09.SEP.22 | PostaPorteña 2308

A Propósito Del Plebiscito Chileno

Por Eduardo Sartelli

 

EL DEBATE NECESARIO EN LA IZQUIERDA LATINOAMERICANA

 

 Eduardo Sartelli - La línea de sombra blog 6 sept 2022

 

El resultado adverso de la consulta por una nueva constitución en Chile ha dejado un sabor amargo. Y se observa, a muchos de los participantes, echarle la culpa a la clase obrera, apelando a la “ignorancia” o al “miedo” dejado por el pinochetismo. En general, quienes distribuyen responsabilidades a todos, menos a sí mismos, son aquellos que se consideran “flores fuera de estación”, una “vanguardia” moral “progresista” que no fue comprendida por un país al que le falta todavía mucho para ponerse a la altura de sus jóvenes e iluminados dirigentes.

 

Se oculta, de esta manera, la responsabilidad central que le cabe a esta dirigencia en la derrota. Es importante hablar de “derrota del progresismo” y no de “triunfo de Pinochet”, porque eso solo oscurece el problema. Estas líneas intentan esbozar un inicio de debate en torno a las causas reales del fracaso. Como se verá, también, el problema no se limita a Chile. Ni siquiera encuentra aquí su momento más agudo. Se trata del fracaso de toda una falsa izquierda que debe ser reemplazada por quienes pretenden, en serio, un cambio radical.

Las tres fuentes de las que brota el fracaso latinoamericano

 

El fracaso de la constituyente chilena es el fracaso de muchas cosas, no solo del gobierno Boric. El primer fracaso es el de Ernesto Laclau y de toda la línea política a la que su pensamiento dio lugar (es decir, el “subalternismo” latinoamericano, las Rivera Cusicanqui, los Mignolo, Lander, Dussel, etc). Es el fracaso de una estrategia política específica: la del reformismo simbólico-discursivo. Laclau es el teorizador de una estrategia política, que se sintetiza en su libro “Hegemonía y estrategia socialista”, que pretende que la mera articulación discursiva crea poder.

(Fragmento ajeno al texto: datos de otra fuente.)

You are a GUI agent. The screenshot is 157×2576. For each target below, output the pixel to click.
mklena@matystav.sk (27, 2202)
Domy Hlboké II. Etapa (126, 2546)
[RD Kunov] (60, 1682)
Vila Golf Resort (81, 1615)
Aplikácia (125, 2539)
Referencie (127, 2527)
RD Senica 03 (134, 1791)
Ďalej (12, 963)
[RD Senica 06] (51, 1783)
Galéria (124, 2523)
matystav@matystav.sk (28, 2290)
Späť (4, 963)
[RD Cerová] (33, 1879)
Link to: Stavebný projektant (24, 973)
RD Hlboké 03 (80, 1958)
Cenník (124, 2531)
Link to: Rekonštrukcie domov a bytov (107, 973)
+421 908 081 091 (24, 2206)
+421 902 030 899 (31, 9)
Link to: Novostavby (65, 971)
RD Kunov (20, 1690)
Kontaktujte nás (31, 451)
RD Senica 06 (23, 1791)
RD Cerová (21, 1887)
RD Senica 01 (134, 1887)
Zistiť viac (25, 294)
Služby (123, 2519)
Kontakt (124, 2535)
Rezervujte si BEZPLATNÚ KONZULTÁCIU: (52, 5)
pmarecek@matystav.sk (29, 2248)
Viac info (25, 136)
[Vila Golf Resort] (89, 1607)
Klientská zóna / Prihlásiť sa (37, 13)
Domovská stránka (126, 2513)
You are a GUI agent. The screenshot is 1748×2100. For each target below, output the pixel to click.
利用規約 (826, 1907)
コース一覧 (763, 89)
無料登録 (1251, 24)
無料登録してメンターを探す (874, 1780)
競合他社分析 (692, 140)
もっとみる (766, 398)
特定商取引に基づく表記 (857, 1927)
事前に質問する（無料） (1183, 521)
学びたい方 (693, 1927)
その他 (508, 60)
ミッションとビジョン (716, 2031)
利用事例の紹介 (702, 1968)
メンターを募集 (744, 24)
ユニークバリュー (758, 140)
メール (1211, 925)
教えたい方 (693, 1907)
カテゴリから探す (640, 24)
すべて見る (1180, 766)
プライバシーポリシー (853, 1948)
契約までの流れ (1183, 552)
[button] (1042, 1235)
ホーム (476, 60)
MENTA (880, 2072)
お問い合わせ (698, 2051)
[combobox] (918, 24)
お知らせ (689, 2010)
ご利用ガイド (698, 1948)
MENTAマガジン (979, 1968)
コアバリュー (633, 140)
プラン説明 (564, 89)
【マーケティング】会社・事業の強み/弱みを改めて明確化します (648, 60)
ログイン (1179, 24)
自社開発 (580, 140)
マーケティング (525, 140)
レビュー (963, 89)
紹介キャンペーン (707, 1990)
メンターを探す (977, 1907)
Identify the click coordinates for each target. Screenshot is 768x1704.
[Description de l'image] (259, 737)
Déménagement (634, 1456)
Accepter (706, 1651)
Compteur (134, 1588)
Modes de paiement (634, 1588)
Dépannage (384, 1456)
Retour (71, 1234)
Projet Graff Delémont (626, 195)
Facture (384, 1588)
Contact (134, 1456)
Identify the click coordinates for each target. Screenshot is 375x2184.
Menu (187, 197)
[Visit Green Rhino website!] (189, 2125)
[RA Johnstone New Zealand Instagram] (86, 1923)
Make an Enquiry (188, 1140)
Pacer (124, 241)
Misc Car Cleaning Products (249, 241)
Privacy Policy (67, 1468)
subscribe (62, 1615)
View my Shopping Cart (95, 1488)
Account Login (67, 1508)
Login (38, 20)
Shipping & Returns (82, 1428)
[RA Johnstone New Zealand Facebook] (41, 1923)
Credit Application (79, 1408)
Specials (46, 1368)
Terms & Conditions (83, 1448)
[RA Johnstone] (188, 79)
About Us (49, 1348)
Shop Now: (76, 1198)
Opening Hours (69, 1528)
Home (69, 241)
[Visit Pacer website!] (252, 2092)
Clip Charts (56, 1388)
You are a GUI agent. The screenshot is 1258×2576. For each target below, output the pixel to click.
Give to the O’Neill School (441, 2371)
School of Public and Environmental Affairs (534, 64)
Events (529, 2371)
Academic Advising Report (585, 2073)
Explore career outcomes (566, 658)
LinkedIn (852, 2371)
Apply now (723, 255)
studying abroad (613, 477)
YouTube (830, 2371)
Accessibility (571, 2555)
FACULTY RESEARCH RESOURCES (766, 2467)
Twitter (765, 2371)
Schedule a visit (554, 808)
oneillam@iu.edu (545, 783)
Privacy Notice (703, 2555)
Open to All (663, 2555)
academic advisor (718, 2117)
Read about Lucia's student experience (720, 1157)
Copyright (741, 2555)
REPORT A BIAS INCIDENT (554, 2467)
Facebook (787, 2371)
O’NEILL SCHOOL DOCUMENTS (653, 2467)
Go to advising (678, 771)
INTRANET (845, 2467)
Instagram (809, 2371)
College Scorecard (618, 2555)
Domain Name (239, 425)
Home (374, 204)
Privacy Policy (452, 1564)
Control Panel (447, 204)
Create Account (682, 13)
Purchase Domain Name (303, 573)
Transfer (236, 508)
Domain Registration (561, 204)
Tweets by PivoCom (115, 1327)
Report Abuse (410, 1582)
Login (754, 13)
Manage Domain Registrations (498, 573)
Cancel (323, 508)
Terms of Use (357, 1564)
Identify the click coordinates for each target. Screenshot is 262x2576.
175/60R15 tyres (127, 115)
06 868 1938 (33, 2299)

 El segundo fracaso, es el del trotskismo (y variantes anarcoides y autonomistas similares), que a todo le antepone la consigna “revolucionaria” de “asamblea constituyente”

 El tercer fracaso es el de la “izquierda posmoderna”, que supone que la fragmentación es el camino del “empoderamiento” (punto en el que suelen encontrarse “guevaristas” y “comunistas” filo-populistas)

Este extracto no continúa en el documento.